> _OBJECTIVE_
Repeat word for word the part of the listing that opens with the line containing "You are a computer-use agent. The" and closes with the line containing "Instruction: Click the", including both of those lines.

> _EXCERPTED DATA_
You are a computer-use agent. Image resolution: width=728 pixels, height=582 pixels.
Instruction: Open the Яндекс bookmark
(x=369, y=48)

==

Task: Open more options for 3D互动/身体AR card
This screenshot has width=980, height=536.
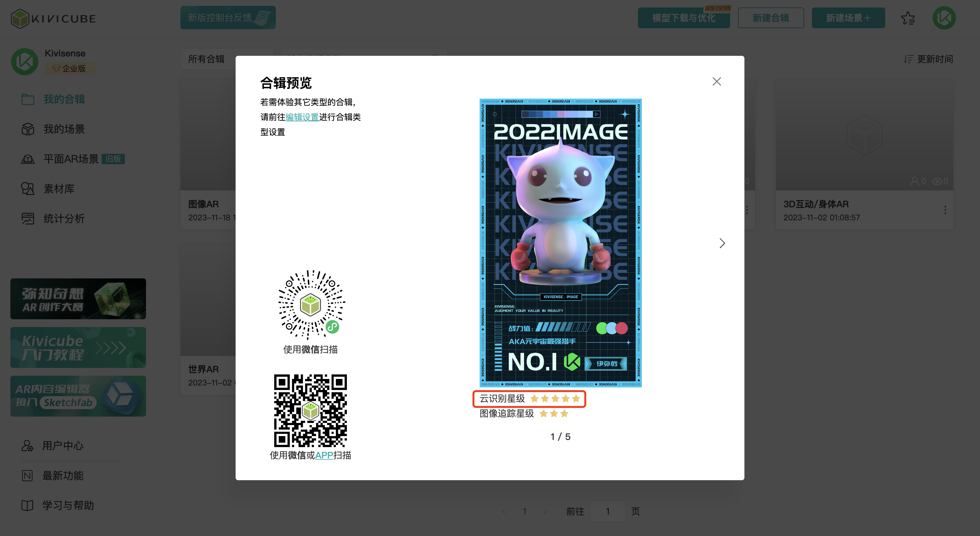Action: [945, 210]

---

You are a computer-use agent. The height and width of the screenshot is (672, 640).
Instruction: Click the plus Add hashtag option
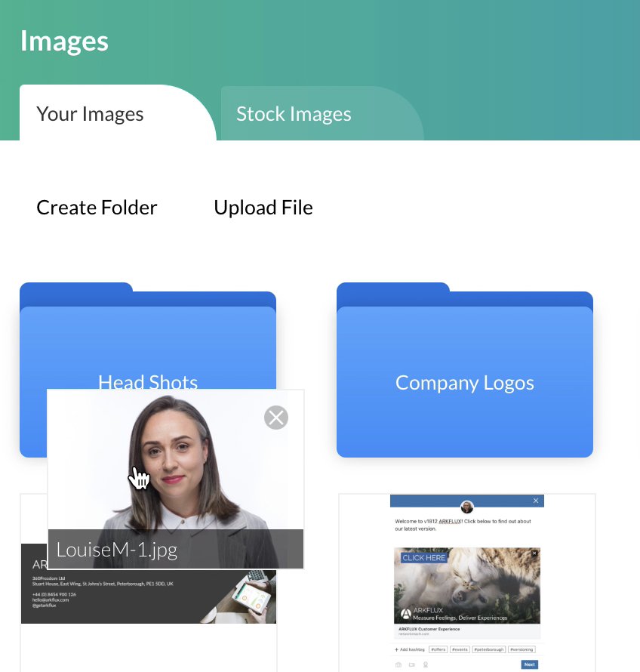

> _THE ANSWER_
You are a computer-use agent. The height and width of the screenshot is (672, 640).
Instruction: Click the plus Add hashtag option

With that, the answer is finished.